Parallel Distributed Processing Models of Memory
PARALLEL DISTRIBUTED PROCESSING MODELS OF MEMORY
This article describes a class of computational models that help us understand some of the most important characteristics of human memory. The computational models are called parallel distributed processing (PDP) models because memories are stored and retrieved in a system consisting of a large number of simple computational elements, all working at the same time and all contributing to the outcome. They are sometimes also called connectionist models because the knowledge that governs retrieval is stored in the strengths of the connections among the elements.
The article begins with a common metaphor for human memory, and shows why it fails to capture several key characteristics of memory that are captured by the PDP approach. Then a brief statement of the general characteristics of PDP systems is given. Following this, two specific models are presented that capture key characteristics of memory in slightly different ways. Strengths and weaknesses of the two approaches are considered, and a synthesis is presented. The article ends with a brief discussion of the techniques that have been developed for adjusting connection strengths in PDP systems.
Characteristics of Memory
A common metaphor for human memory might be called the "computer file" metaphor. On this metaphor, we store a copy of an idea or experience in a file, which we can later retrieve and reexamine. There are several problems with this view.
Memories are accessed by content.
First of all, the natural way of accessing records in a computer is by their address in the computer. However, what actually happens in human memory is that we access memories by their contents. Any description that uniquely identifies a memory is likely to be sufficient for recall. Even more interesting, each individual element of the description may be nearly useless by itself, if it applies to many memories; only the combination needs to be unique. Thus
"He bet on sports. He played baseball."
is enough for many people to identify Pete Rose, even through the cues about baseball and betting on sports would not generally be sufficient as cues individually, since each matches too many memories.
Memory fills in gaps.

- **What is needed**:
Please copy the part of the article on parallel distributed processing models of memory starting with "The article begins" and going on through "accessed by content.".

- **Provided material**:
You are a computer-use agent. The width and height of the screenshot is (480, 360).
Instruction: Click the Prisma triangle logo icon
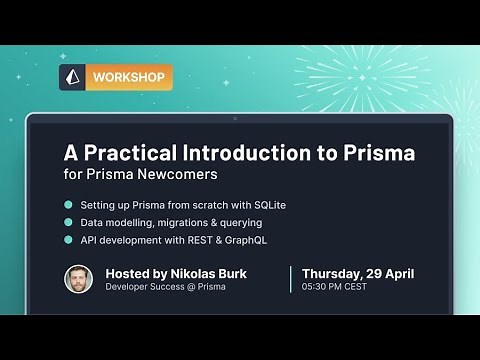(72, 78)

- **Result of the task**:
The article begins with a common metaphor for human memory, and shows why it fails to capture several key characteristics of memory that are captured by the PDP approach. Then a brief statement of the general characteristics of PDP systems is given. Following this, two specific models are presented that capture key characteristics of memory in slightly different ways. Strengths and weaknesses of the two approaches are considered, and a synthesis is presented. The article ends with a brief discussion of the techniques that have been developed for adjusting connection strengths in PDP systems.
Characteristics of Memory
A common metaphor for human memory might be called the "computer file" metaphor. On this metaphor, we store a copy of an idea or experience in a file, which we can later retrieve and reexamine. There are several problems with this view.
Memories are accessed by content.